Take the line that contains "Screen dimensions: 1264x848" as the start and the last line of the entries as the end, and print both and everything between them exactly, without the pictures.

···

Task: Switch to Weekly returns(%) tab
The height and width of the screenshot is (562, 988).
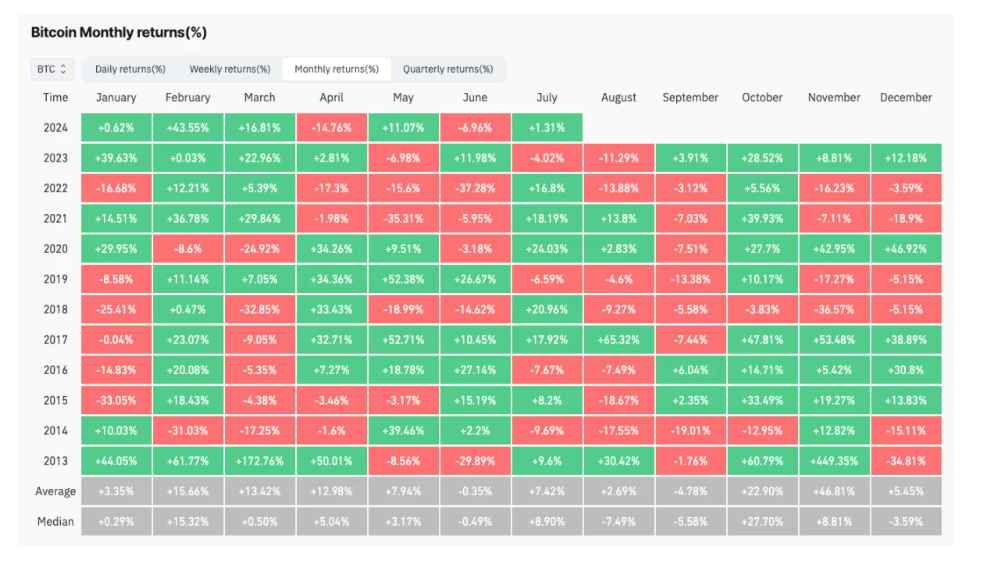Action: click(x=230, y=69)
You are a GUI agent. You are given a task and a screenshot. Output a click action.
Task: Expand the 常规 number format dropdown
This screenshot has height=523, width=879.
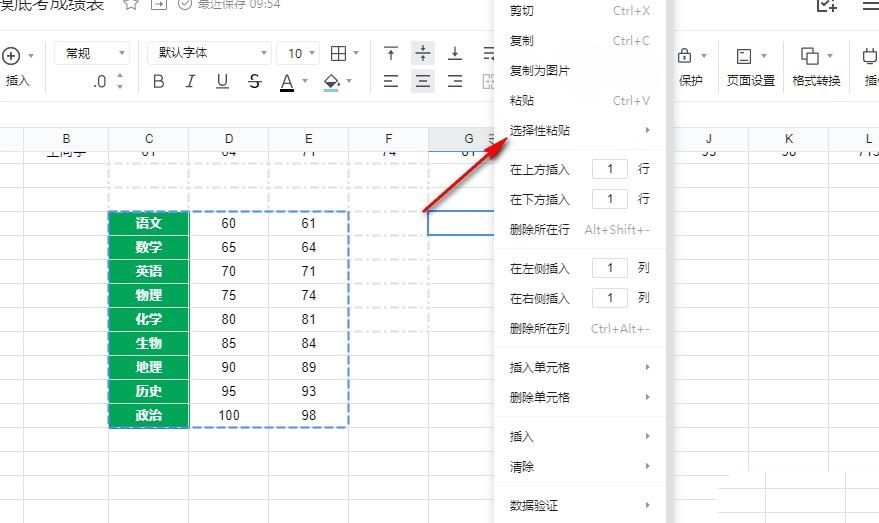coord(91,53)

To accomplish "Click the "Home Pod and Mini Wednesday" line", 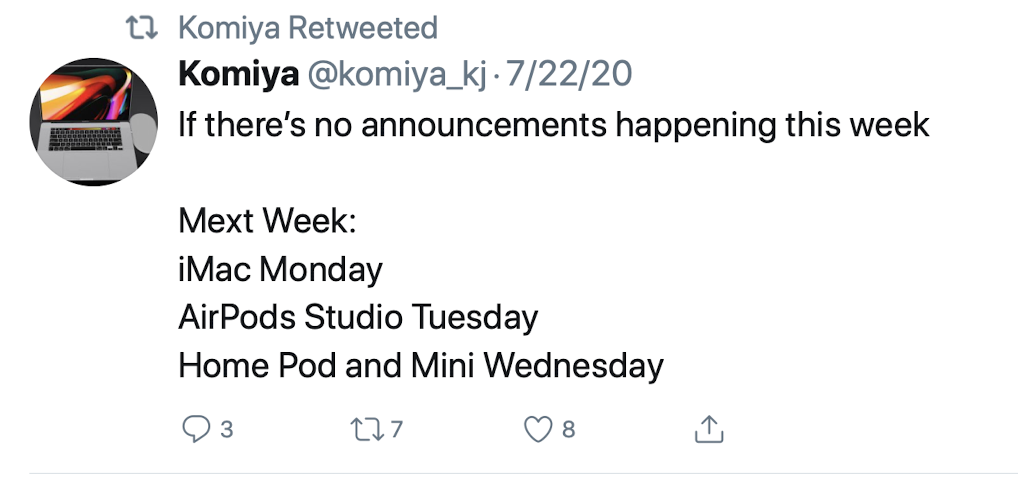I will [x=420, y=366].
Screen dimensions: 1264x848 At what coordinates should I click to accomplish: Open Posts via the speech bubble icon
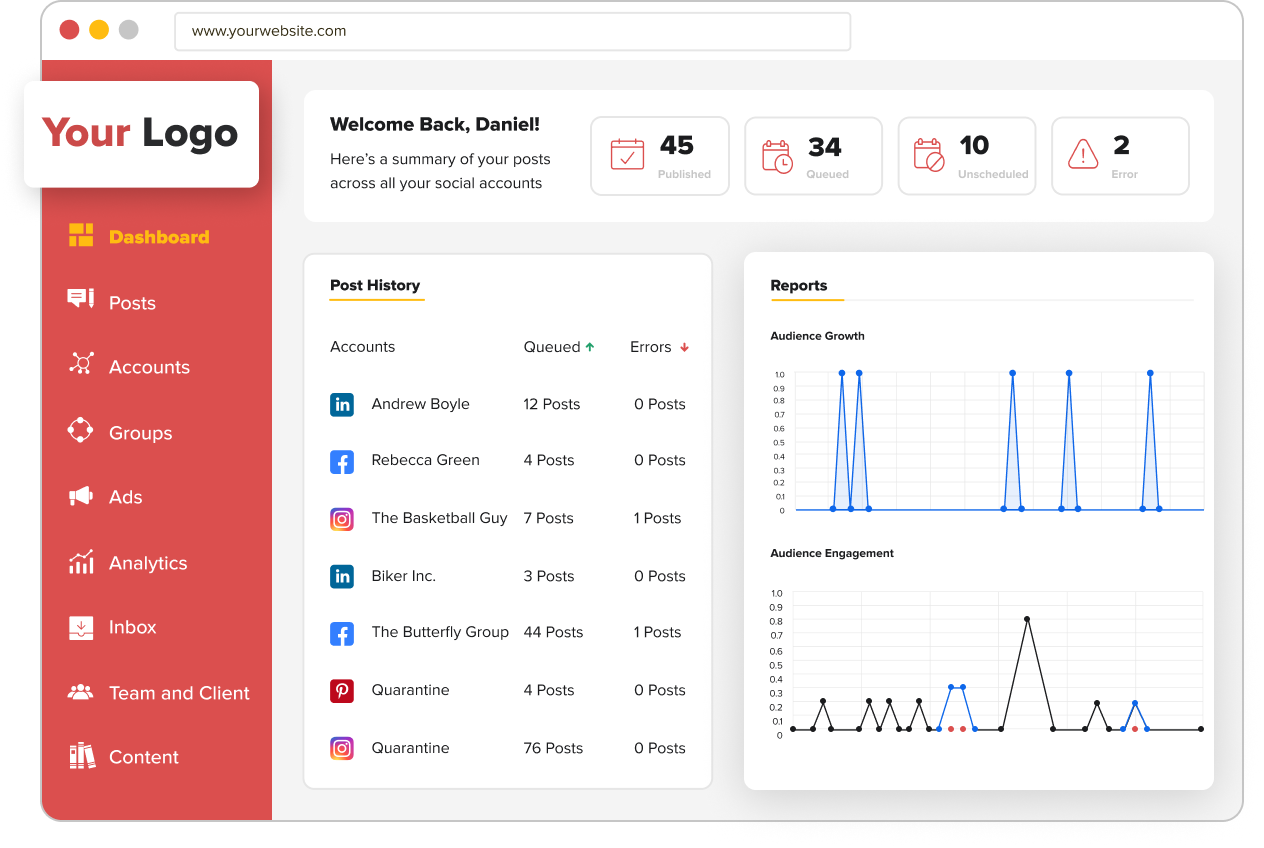click(x=81, y=299)
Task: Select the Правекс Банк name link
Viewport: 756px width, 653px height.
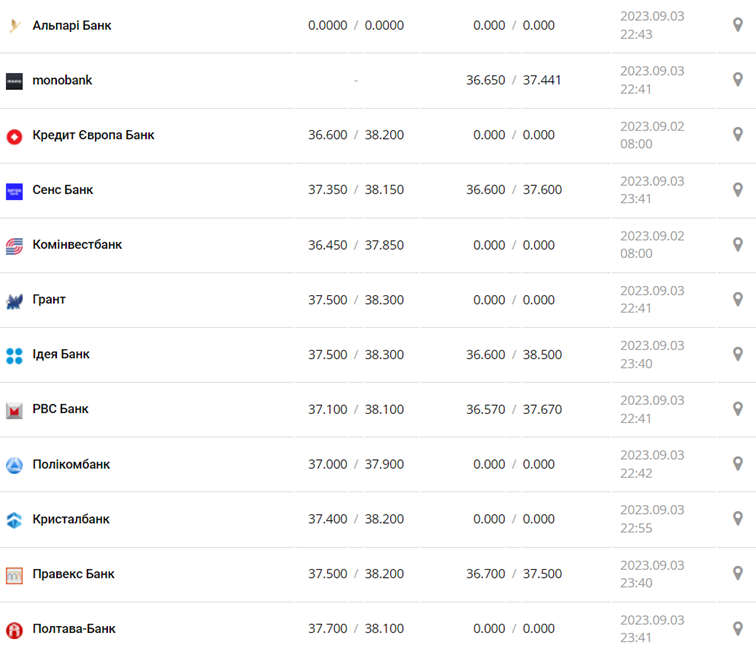Action: coord(73,574)
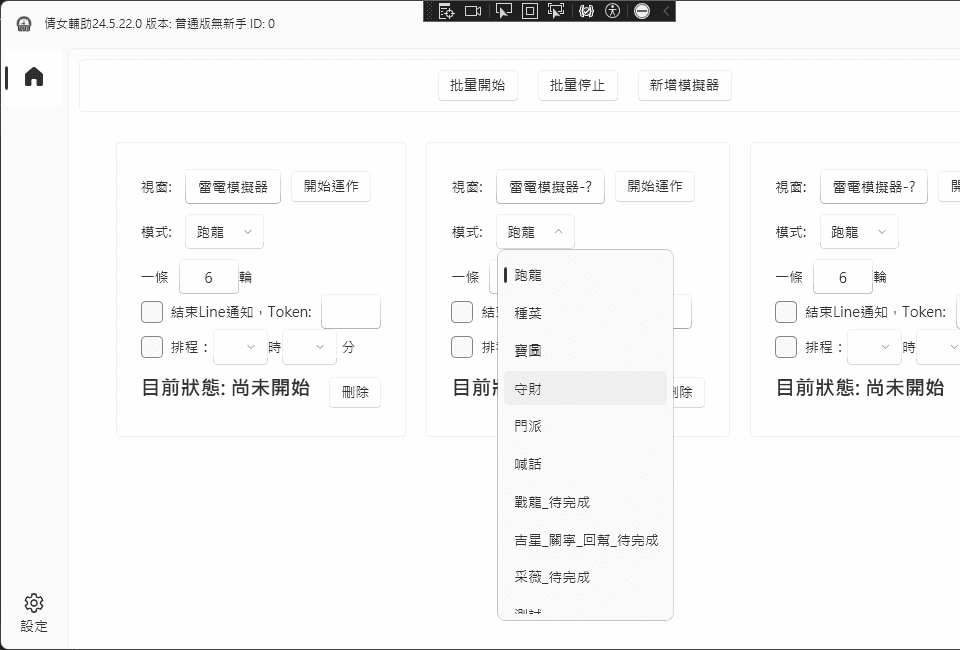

···

* _RESULT FOR THIS TASK_:
Screen dimensions: 1264x848 At what coordinates should I click to accomplish: Open Posts via the speech bubble icon
click(x=81, y=299)
Task: Select the Правекс Банк name link
Viewport: 756px width, 653px height.
Action: coord(73,574)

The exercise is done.